The last stage of this might be for me not to control the title. You’ve seen the captions get long and maybe too convoluted or cryptic. Partly I’m not sayin’ what i’m thinkin’ when I make these paintings and things, and partly the naming is a reaction to the photo more than the painting itself. Regardless, I was thinking it would be interesting if you named this one, if you’d like, if it strikes you…

I’ve been giving paintings away lately and hope whomever gets them takes the opportunity to rename them…mostly i hope they don’t end up in the trash! If nothing else paint over them to recycle the canvas and stretchers!

Anyway, time for work.

Take care of each other. Enjoy the beauty of things you can’t control, and try not to control too much..

words and music

Wednesday, July 28th, 2010

I’ve written a bit about song lyrics in the past. Some days certain words or phrases just seem to jump out and grab your attention.

The last few days, a few lines that I’d wasn’t able to hear clearly during the performance caught me.
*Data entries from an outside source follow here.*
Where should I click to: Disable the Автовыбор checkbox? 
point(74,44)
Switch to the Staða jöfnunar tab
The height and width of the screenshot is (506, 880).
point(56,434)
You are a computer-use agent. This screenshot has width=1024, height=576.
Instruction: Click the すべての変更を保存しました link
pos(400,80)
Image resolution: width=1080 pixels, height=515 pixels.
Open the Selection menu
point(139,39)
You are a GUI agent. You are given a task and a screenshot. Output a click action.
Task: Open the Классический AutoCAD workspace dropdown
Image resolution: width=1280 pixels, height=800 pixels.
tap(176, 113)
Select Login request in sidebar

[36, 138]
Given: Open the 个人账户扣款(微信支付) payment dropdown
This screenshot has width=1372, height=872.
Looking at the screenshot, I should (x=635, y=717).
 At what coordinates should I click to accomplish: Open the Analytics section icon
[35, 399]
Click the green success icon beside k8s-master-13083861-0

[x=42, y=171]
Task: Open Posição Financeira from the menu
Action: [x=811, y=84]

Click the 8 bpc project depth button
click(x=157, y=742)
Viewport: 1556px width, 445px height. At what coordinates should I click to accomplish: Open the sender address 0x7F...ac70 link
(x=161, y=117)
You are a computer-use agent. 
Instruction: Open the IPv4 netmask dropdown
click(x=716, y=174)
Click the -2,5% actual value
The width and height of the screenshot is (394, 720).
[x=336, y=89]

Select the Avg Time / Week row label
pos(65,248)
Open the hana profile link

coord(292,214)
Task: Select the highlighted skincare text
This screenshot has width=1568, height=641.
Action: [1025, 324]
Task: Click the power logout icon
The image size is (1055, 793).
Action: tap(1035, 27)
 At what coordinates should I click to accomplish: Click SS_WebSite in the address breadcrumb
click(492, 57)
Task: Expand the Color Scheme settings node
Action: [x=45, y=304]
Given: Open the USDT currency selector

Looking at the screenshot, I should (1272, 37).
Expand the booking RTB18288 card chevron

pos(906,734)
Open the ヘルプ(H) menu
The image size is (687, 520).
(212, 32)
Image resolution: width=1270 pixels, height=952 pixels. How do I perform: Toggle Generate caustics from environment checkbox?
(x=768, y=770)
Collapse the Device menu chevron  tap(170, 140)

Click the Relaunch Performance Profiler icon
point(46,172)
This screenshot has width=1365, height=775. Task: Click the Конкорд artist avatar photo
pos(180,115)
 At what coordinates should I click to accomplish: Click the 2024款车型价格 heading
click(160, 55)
The song is “Another Day” from the broadway show “Rent.” Its got a few good lines;
“forget regret”
“or life is yours to miss”
“no other road”
“no other way”
“no day but today”

I think of this in the context of the speed of life today. There’s always a text waiting for answer, an email waiting, a facebook post to respond to…and when we’re forced away from the smartphone or the computer, we rush, and in rushing around, we miss things, miss people, miss moments that are all around us.
The wind here has been blowing out of the southeast lately. It pushes a lot of moisture up from the gulf so our afternoons and evenings are filled with flashes and booms and torrents of rain. I’m pretty isolated from it in my concrete office building, but the roar of downpour is unmistakable. Yesterday after the roar ended, and the spritzing was still in the air, I walked from the office to the car. Its about two or three blocks but its not a walk through a neighborhood, its mostly through other parking lots. My eyes were drawn to the little clusters of leaves blown out of the trees, the swirling sand at the curb, the storm drain in full gurgle. I’m not sure why. Maybe the noise or the presence of curved things in the rectangle-ruled world of a parking lot caught me.
Either way, it slowed me down.
I’ve been carrying a camera to help me slow down and see the world around me and I found I had to work a bit to take it out of my pocket and take a photo of … what? … sand? … a storm sewer? It seems odd, things that are not especially photogenic and we walk by, but the camera asks us to actually look close, to SEE it, and try to frame it, to BE in the sun (in order to get the sun where it needs to be for a good photo) and it turns out, it slowed me down. I forgot all about linked learning outcomes, about impending layoffs, all sorts of things that weigh on us all, disappeared into that picture…which turns out was not a keeper!

Which is all to say, it probably is true, life is less about the destination, and more about the trip.

One other line from this song;
“give in to love”
“or live in fear”

That one I can’t connect to the parking lot.

But I think its something we all dream about.
Take care of each other.
Use that smartphone to take some pictures between here and there, it’ll help you to slow down for just a few minutes.